Only after “a determination is made as to whether it merits further review” will the filing of a complaint by Sanai be permitted, the order provides. The council also publicly reprimanded Sanai and ordered that a copy of its order be served on the State Bar of California for consideration of further discipline.
Kozinski, who as chief judge chairs the council, did not participate in the matter. The council members who joined in the order were Ninth Circuit Judges Sidney R. Thomas, M. Margaret McKeown, Ronald M. Gould and Johnnie B. Rawlinson; Ninth Circuit Senior Judge Procter Hug Jr.; Chief U.S. District Judges Audrey B. Collins of the Central District of California, Irma E. Gonzalez of the Southern District of California, and Roger L. Hunt of the District of Nevada; and Senior U.S. District Judges Terry J. Hatter Jr. of the Central District of California and Robert H. Whaley of the Eastern District of Washington.

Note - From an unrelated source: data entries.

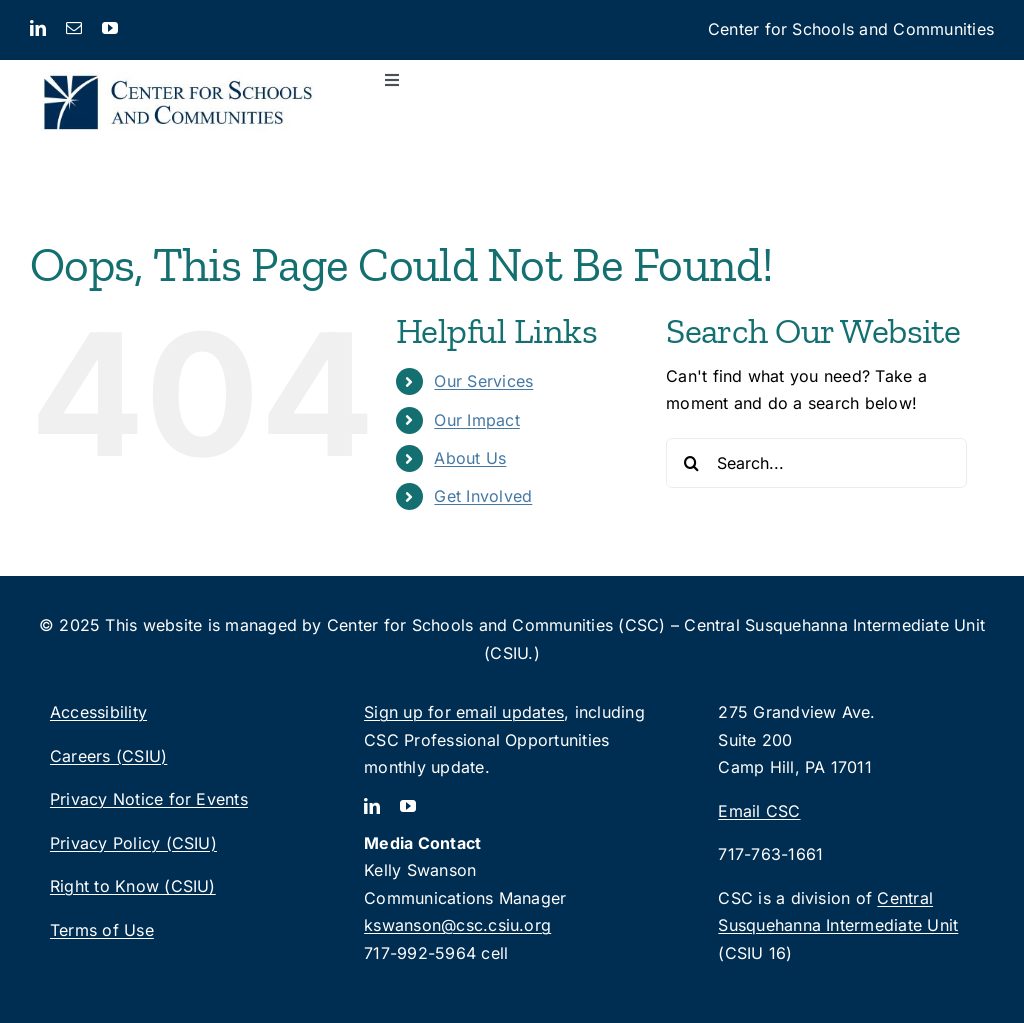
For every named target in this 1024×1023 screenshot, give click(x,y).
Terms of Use (102, 930)
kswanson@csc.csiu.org (457, 925)
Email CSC (759, 811)
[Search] (691, 463)
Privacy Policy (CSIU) (133, 843)
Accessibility (98, 712)
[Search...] (816, 463)
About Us (470, 458)
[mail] (74, 28)
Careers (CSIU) (108, 756)
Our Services (483, 381)
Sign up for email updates (464, 712)
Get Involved (483, 496)
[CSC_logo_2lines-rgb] (178, 68)
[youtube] (110, 28)
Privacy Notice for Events (149, 799)
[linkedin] (38, 28)
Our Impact (476, 420)
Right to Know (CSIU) (133, 886)
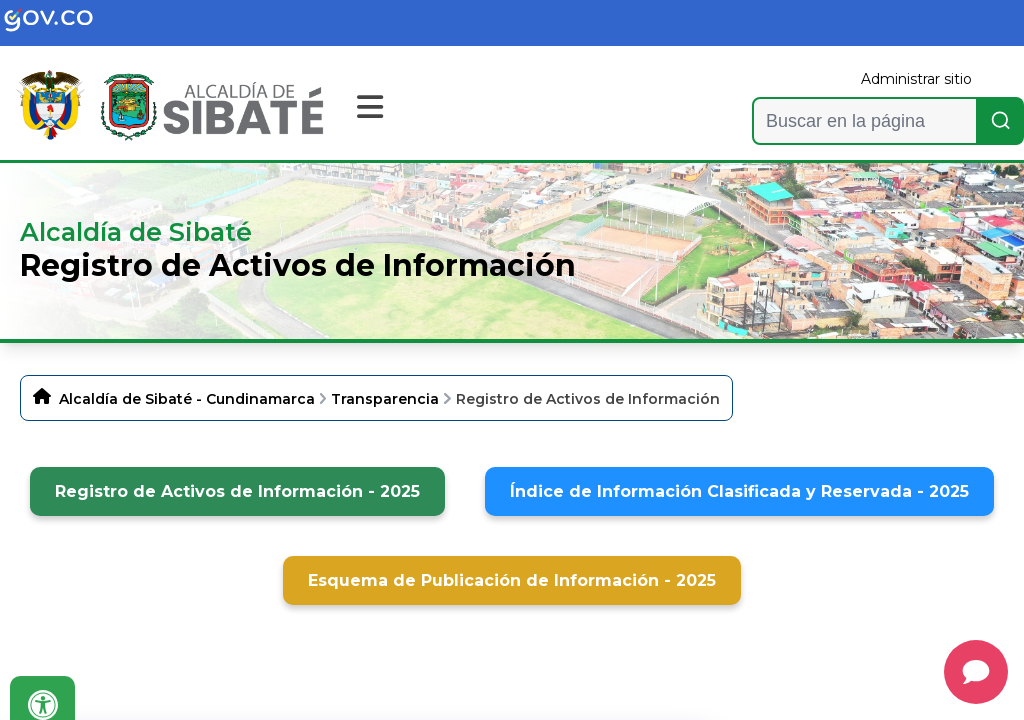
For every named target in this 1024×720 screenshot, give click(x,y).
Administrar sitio (916, 79)
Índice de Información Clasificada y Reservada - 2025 (739, 491)
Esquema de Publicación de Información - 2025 (512, 580)
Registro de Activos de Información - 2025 (237, 491)
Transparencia (385, 399)
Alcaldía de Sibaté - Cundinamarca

The matter was before the council on Sanai’s petition for review of a Nov. 25, 2009 order by Ninth Circuit Judge Stephen Reinhardt, dismissing his complaints against the judges, a petition for which the council found “no basis.” The judges were not identified in the order, but Reinhardt, as the court’s longest serving active judge, would by law only have reviewed the complaint if the chief judge was a subject of the complaints.
The council rejected Sanai’s argument that his complaint should not have been reviewed by Reinhardt, but sent instead to the Third Circuit Judicial Council, which handled his original complaint against Kozinski. That complaint resulted in the judge being admonished last year for being “careless” and “judicially imprudent” in possessing the material and not safeguarding his files, and failing to fully correct the problem when it was discovered.
The council found, however, that the judge did not intend to make the explicit material publicly available, acknowledged his carelessness, apologized for placing the judiciary in a poor public light, and taken the material offline.
In concluding that it was unnecessary to send the newest Sanai filing to their Third Circuit counterparts, the Ninth Circuit council said the claims “were not sufficiently related” to the earlier complaint. The council also said it did not have jurisdiction to consider Sanai’s claim that Reinhardt should have recused himself, and that there was in any event no showing of bias on Reinhardt’s part.
“An attorney filing a frivolous misconduct complaint diminishes the effectiveness of our system of justice, and also may have an adverse effect on the random assignment of judges who may feel compelled to recuse even in light of unfounded allegations,” the council wrote. “We conclude that both a public reprimand and a pre-filing order are appropriate sanctions for this abuse of the misconduct complaint procedure.”
Sanai told the MetNews he is being retaliated against for his efforts to call attention to, and to secure appropriate remedies for, judicial misconduct in matters involving Kozinski, Judge Manuel Real of the Central District of California, and Judge Thomas Zilly of the Western District of Washington, who heard a case in which Sanai and other family members were suing his father for improper use of funds.
Zilly sanctioned Sanai in that case for conduct the judge found “outrageous, disrespectful, and in bad faith” Sanai yesterday described Zilly as “the Manuel Real of Washington state” and said the judge tends to make up facts to support biased conclusions.
The judges whom he complained about, he said, “acted from improper motive” in rejecting his prior complaints in order to protect their colleagues.
Sanai said the prefiling order was of no concern to him because “nobody in his right mind will ever file a judicial misconduct complaint in Ninth Circuit.” Such a filing would be pointlessbecause the council will never impose sanctions against a judge, he said, explaining that he only submitted his latest filings because he expected a transfer to the Third Circuit.
The State Bar referral, he said, “is a sign of the arrogance of the Ninth Circuit,” adding that if it goes to a hearing, he is prepared to “call the relevant Ninth Circuit judges to explain why I’m being singled out.”